◆ **Work item**
Look through the data below and extract, unchanged, the lines from the one that contains "Privacy Policy (440, 2454)" to the one that contains "Manufacturing During the", both included.

[Items listed in a dataset]
• • •
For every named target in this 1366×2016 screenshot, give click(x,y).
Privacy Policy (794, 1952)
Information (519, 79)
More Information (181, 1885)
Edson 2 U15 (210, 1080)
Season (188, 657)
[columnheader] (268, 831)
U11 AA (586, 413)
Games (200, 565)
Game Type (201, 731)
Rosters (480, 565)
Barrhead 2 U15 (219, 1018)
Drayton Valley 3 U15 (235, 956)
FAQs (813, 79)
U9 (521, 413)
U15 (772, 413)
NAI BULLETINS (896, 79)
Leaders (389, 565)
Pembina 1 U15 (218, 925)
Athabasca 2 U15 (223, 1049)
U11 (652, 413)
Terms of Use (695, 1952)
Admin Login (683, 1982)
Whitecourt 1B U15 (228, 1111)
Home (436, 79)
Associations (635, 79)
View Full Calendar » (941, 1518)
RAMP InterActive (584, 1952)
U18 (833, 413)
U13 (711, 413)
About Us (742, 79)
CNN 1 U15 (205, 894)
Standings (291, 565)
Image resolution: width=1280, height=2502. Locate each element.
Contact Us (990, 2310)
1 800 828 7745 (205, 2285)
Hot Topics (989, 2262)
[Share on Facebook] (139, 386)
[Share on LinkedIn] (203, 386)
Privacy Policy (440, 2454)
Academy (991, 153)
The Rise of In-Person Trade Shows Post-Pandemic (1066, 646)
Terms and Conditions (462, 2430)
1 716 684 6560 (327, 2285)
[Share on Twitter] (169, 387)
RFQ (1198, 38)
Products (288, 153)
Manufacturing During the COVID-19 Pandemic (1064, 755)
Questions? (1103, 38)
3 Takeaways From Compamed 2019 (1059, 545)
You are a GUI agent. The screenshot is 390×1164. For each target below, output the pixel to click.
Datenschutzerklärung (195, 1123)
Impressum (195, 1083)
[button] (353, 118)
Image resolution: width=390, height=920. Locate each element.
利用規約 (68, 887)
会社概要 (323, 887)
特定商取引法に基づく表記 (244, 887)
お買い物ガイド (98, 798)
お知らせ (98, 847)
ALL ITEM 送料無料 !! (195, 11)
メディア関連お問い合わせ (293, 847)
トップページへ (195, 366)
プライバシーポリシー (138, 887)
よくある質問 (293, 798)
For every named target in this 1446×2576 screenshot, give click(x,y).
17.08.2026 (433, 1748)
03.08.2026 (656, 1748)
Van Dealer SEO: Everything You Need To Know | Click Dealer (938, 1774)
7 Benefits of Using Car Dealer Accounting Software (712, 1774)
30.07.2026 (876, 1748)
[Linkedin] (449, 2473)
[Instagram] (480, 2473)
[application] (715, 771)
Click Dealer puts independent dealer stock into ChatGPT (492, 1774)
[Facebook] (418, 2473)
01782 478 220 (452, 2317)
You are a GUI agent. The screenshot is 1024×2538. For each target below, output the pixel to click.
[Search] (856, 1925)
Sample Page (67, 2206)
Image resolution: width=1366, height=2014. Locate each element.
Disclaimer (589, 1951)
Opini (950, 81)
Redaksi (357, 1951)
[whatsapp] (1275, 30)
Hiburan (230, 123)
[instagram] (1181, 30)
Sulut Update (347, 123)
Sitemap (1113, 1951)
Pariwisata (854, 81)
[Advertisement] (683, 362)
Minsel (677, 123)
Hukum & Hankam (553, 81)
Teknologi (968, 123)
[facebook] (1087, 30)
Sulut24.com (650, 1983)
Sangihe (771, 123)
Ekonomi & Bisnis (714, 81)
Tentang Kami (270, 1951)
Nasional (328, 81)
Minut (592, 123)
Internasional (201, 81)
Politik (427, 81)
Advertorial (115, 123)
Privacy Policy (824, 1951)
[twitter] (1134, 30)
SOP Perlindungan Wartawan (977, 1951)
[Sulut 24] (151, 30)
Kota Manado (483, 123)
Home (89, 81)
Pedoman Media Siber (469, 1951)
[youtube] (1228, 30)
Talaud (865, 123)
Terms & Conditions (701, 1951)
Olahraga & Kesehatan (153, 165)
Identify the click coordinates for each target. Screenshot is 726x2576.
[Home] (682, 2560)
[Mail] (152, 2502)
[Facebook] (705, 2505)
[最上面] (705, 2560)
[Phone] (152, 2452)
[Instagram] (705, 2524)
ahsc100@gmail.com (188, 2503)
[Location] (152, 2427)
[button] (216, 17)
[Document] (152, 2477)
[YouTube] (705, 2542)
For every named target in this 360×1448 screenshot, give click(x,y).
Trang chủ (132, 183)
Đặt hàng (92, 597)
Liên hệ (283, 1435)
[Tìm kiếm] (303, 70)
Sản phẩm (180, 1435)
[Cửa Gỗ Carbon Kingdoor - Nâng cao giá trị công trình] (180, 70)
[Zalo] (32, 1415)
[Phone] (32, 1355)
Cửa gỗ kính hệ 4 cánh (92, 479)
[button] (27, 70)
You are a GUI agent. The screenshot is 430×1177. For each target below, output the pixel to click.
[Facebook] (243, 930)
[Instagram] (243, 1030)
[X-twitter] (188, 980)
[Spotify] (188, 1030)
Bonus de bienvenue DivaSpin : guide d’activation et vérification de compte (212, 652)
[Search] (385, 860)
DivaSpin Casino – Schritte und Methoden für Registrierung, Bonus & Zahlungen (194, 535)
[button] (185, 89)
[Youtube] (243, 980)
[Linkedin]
• • •
◆ **Answer space**
Privacy Policy (440, 2454)
Academy (991, 153)
The Rise of In-Person Trade Shows Post-Pandemic (1066, 646)
Terms and Conditions (462, 2430)
1 716 684 6560 (327, 2285)
[Share on Twitter] (169, 387)
RFQ (1198, 38)
Products (288, 153)
Manufacturing During the COVID-19 Pandemic (1064, 755)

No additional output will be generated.